September 8

FREEDOM MONTH: DAY 8: “Start telling the truth now and never stop. Begin by telling the truth to yourself about yourself. Then tell the truth to yourself about someone else. Then tell the truth about yourself to another. Then tell the truth about another to that other. Finally, tell the truth to everyone about everything. These are the 5 levels of truth telling. This is the five-fold path to freedom.” ― Neale Donald Walsch

I have always done this. Today I only tell the truth to another person if I am working with them or engaged in something that requires deep truth. This is the path to freedom. I don’t impose my views or opinions on those who are not in a position to want them.

But I don’t withhold it either. The truth about myself is all I deal with most of the time. I don’t varnish it or color it to make it more attractive or palatable. It is my story, to the best of my ability. I want to tell it, because that has freed me every day, more and more, since I came across this way of life. I get to hear when I am playing a victim, or blaming others, or blaming life, or being a martyr or a hypocrite. I have been all of these…sometimes A LOT of them, sometimes all at once….yikes!

Element and text position data:
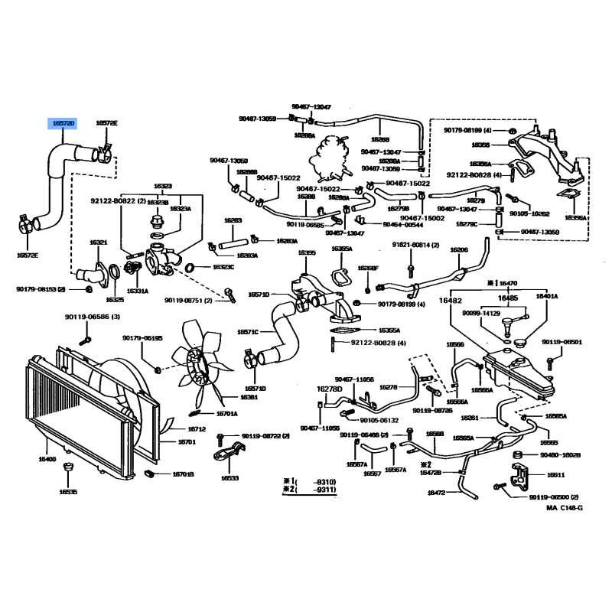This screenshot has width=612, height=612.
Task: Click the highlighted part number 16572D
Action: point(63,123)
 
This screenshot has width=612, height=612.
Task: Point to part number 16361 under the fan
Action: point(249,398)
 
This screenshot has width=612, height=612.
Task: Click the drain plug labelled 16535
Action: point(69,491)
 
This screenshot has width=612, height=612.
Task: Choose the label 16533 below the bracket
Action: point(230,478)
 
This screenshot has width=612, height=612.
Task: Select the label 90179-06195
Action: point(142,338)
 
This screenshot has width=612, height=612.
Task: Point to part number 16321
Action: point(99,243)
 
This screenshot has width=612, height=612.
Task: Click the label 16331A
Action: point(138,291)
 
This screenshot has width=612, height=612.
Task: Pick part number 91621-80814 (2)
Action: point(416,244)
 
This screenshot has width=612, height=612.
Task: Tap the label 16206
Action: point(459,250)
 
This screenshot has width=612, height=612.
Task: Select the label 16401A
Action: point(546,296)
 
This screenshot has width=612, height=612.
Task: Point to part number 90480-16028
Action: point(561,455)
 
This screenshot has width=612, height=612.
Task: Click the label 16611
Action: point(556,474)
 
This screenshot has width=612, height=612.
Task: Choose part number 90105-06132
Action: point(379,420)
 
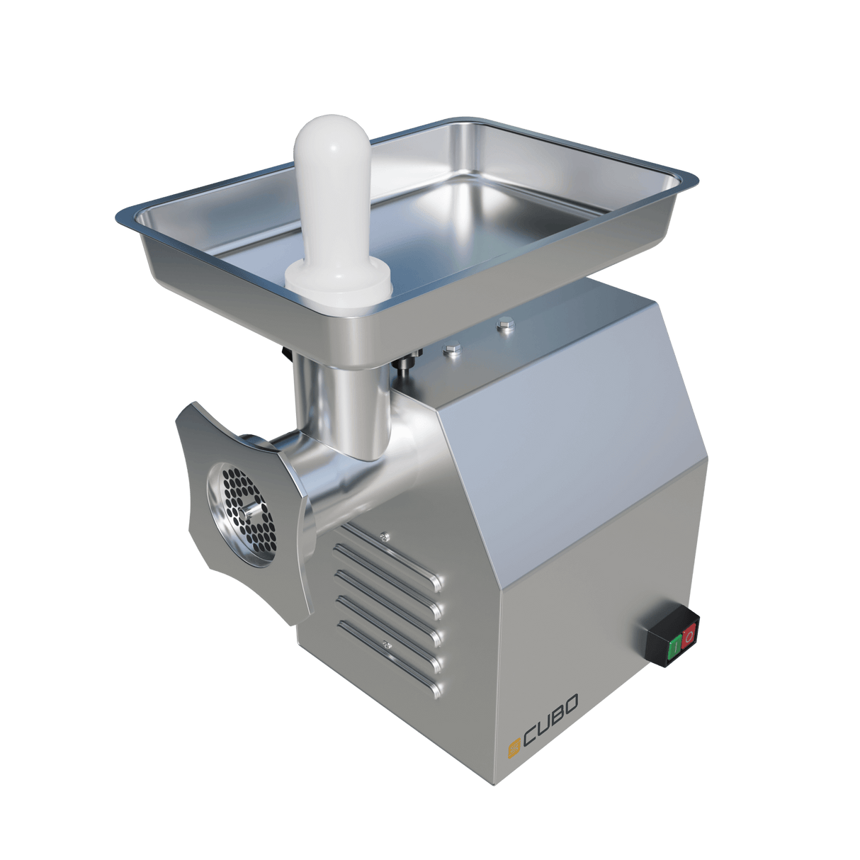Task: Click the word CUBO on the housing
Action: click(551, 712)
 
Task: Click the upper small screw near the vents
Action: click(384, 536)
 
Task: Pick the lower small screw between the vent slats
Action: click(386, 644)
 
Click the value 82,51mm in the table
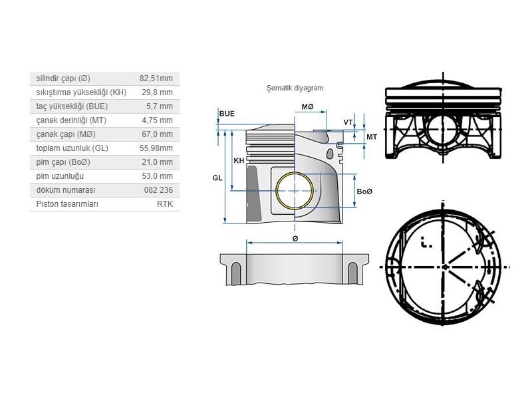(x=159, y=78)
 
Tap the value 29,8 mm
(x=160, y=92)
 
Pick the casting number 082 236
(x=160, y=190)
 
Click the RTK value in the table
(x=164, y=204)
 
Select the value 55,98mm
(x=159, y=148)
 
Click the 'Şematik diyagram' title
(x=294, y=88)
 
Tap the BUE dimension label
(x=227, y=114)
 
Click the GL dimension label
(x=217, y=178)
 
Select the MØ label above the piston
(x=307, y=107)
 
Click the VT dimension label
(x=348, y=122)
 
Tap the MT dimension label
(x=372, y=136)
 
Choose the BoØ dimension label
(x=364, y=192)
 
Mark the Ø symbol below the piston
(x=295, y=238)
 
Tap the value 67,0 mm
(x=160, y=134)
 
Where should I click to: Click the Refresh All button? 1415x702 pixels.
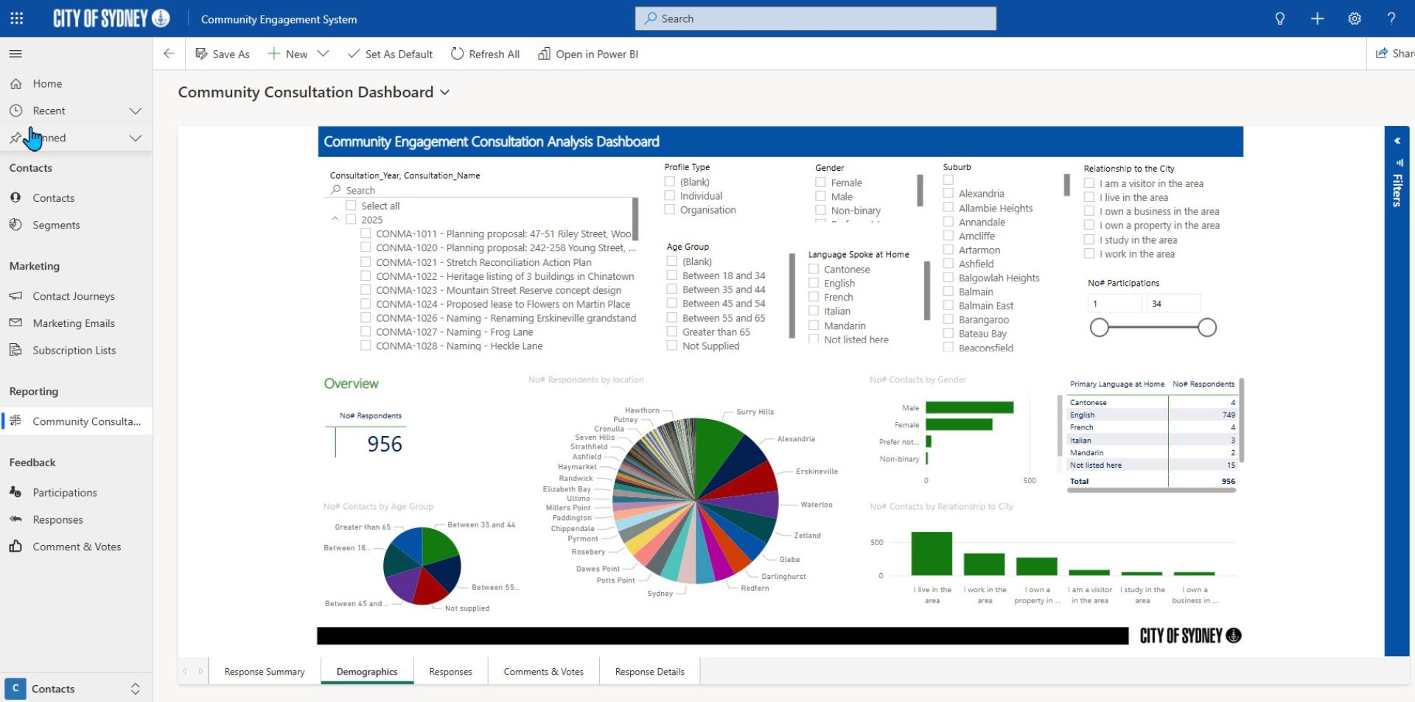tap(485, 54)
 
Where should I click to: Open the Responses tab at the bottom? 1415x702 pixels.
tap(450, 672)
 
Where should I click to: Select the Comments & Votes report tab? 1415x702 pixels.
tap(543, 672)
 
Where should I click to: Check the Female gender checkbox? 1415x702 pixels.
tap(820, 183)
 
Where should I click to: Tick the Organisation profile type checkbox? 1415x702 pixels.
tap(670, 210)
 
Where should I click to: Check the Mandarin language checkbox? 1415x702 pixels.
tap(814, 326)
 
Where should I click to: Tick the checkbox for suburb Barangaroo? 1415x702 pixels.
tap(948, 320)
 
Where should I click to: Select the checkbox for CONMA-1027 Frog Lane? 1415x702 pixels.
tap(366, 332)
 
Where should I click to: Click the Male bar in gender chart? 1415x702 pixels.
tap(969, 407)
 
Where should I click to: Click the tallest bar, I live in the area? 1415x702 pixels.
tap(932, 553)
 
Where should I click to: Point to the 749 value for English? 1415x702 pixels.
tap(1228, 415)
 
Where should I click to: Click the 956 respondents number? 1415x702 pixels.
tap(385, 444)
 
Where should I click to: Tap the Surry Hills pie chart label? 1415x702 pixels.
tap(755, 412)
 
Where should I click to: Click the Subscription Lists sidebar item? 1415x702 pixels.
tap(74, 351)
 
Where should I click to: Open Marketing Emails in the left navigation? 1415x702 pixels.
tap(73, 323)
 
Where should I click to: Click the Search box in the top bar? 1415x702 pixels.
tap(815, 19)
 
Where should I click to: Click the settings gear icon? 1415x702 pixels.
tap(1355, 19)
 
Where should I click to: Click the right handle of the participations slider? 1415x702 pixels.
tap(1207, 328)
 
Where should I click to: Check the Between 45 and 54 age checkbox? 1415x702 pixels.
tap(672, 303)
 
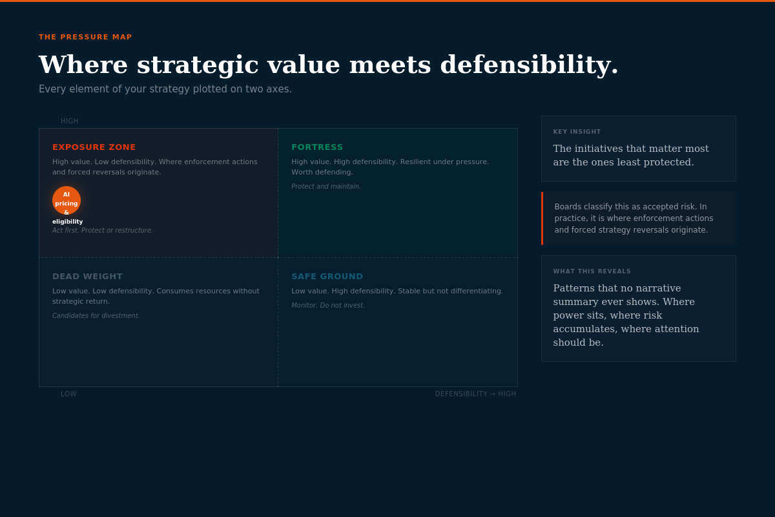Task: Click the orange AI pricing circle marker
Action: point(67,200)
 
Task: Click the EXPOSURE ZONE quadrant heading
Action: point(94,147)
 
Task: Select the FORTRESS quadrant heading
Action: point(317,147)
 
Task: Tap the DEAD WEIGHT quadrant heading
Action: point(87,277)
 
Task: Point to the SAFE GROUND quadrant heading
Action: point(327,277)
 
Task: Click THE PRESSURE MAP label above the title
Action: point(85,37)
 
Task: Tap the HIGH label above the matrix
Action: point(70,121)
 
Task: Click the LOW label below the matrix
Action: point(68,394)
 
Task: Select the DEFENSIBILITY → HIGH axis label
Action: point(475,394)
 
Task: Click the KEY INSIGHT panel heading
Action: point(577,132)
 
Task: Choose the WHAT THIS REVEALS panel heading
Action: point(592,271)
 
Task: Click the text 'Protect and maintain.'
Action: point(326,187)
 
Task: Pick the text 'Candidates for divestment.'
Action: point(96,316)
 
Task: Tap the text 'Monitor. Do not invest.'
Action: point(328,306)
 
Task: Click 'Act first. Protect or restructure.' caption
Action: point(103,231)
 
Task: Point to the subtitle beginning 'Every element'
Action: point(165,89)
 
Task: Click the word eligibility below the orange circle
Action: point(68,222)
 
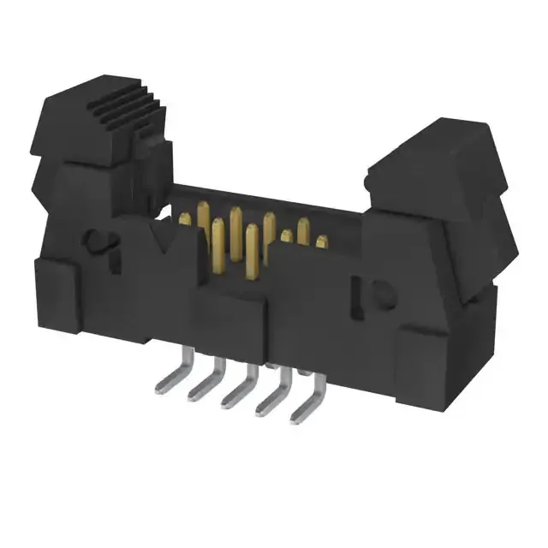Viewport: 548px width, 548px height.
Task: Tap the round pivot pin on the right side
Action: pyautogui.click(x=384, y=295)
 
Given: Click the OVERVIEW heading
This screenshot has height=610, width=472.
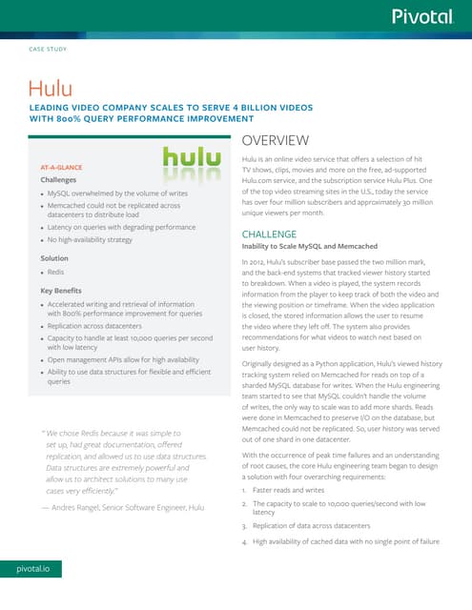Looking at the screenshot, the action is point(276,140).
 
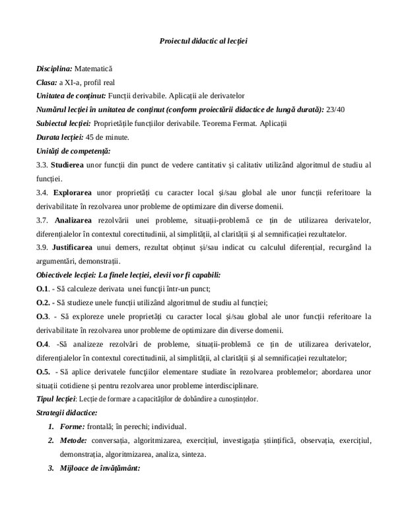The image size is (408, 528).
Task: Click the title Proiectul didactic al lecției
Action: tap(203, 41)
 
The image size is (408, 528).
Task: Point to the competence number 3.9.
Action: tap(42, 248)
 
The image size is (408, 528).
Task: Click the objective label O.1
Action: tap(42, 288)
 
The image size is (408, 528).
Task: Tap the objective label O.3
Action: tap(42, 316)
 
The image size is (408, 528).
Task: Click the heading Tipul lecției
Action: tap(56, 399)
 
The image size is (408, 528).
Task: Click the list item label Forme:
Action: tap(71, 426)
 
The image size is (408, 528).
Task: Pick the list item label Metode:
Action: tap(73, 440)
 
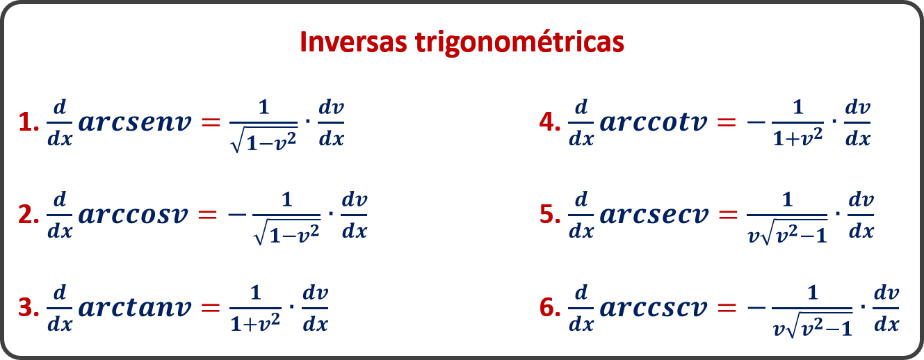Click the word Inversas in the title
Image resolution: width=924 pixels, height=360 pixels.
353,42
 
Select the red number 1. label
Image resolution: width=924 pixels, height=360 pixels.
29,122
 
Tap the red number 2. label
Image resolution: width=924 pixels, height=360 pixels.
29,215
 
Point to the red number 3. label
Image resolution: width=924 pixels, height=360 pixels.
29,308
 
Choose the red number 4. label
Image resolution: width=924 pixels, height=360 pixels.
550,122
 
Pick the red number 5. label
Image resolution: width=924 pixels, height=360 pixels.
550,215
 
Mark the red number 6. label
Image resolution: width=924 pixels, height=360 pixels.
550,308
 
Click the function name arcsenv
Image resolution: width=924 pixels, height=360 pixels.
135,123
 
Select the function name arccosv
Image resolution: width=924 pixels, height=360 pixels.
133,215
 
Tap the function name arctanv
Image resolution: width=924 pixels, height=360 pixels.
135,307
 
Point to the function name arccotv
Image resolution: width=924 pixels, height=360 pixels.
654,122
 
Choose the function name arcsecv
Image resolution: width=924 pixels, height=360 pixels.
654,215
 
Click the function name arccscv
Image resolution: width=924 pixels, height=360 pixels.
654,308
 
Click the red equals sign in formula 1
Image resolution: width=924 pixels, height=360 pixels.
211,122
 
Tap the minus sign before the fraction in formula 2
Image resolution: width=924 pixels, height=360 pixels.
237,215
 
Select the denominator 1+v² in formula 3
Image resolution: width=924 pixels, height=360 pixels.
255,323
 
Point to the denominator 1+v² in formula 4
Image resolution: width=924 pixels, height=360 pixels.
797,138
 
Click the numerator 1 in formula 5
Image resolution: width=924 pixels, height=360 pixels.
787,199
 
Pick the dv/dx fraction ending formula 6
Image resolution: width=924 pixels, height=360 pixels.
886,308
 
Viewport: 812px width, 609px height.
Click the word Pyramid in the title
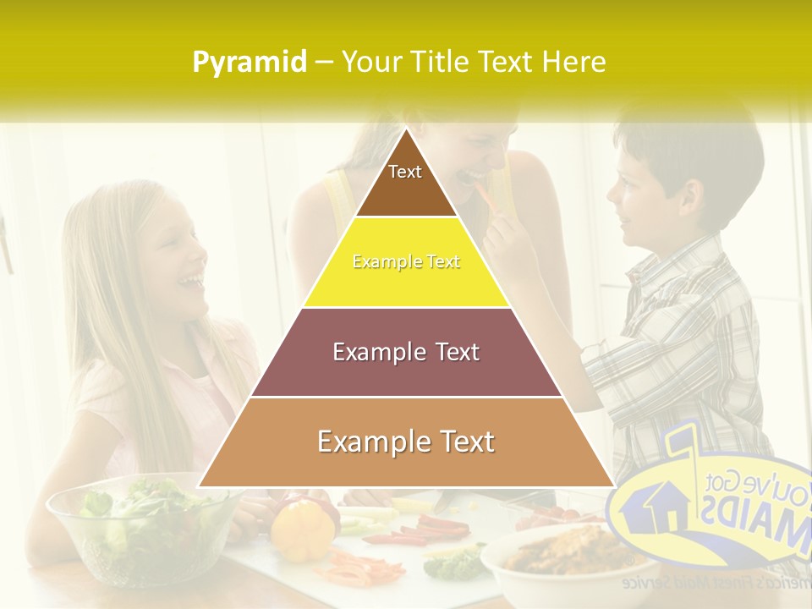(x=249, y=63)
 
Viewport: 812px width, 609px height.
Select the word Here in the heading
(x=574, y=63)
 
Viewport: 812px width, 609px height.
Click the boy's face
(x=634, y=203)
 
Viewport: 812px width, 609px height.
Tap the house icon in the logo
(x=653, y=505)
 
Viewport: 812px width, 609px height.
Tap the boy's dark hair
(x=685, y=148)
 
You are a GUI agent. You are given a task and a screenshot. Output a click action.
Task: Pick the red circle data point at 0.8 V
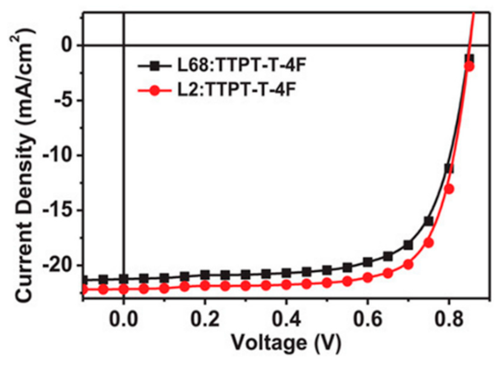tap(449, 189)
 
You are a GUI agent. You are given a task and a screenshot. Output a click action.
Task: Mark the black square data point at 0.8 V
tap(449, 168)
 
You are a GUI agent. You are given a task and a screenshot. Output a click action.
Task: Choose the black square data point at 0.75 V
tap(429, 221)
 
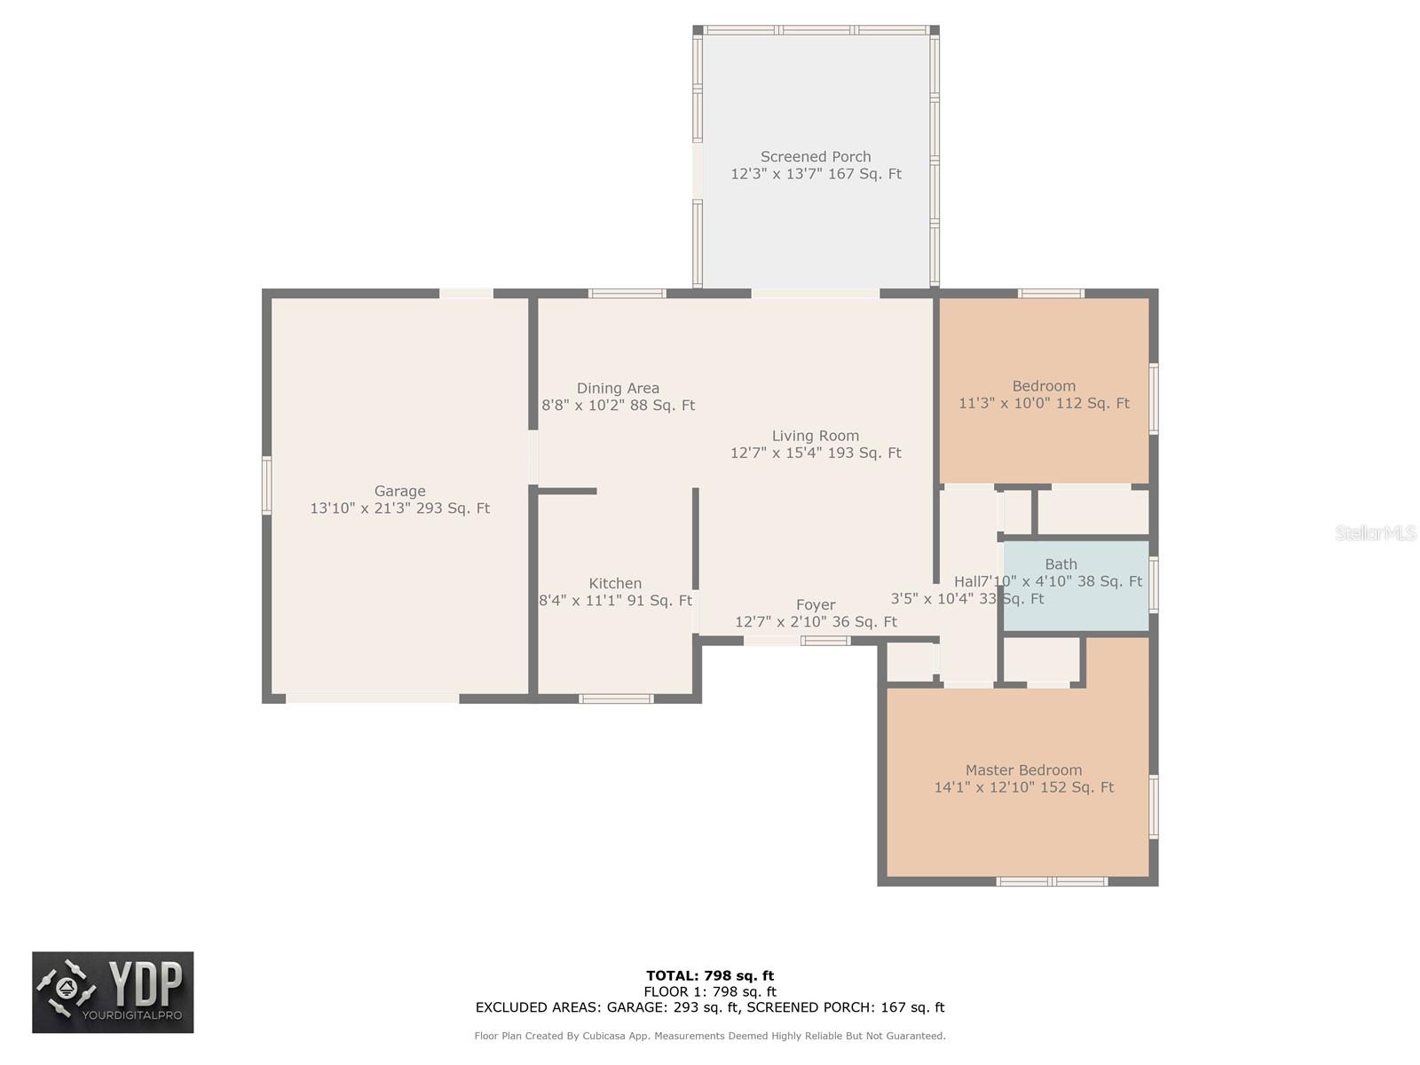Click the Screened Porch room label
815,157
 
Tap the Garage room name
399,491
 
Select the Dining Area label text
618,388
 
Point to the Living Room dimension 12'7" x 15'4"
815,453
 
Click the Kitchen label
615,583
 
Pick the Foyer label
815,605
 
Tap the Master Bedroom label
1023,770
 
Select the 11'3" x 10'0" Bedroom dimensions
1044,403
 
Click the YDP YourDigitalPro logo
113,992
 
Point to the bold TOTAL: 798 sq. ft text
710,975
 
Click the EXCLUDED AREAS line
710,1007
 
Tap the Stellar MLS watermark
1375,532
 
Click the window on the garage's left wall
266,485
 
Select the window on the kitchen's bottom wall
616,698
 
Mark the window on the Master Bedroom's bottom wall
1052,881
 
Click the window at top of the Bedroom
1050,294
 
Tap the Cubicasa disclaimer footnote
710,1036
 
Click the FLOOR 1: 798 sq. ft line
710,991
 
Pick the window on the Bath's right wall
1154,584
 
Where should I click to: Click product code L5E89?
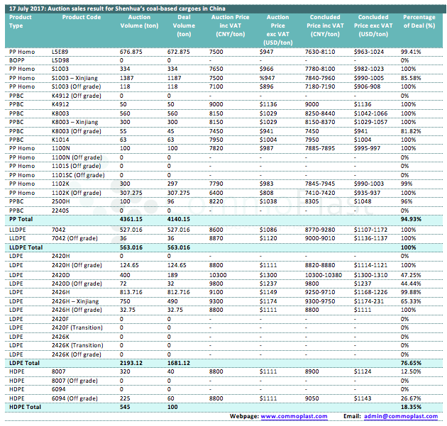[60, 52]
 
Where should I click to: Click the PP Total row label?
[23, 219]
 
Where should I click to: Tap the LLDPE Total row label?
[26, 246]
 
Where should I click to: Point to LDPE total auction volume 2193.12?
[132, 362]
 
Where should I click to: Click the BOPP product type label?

CHALLENGE: In the Freedom Month Day 8 reflection, why does the writer want to tell the truth about themselves? Answer in one to three sentences. None of this data is needed.

SOLUTION FOR THIS PROBLEM: The writer wants to tell the truth about themselves because doing so has freed them every day, more and more, since they came across this way of life.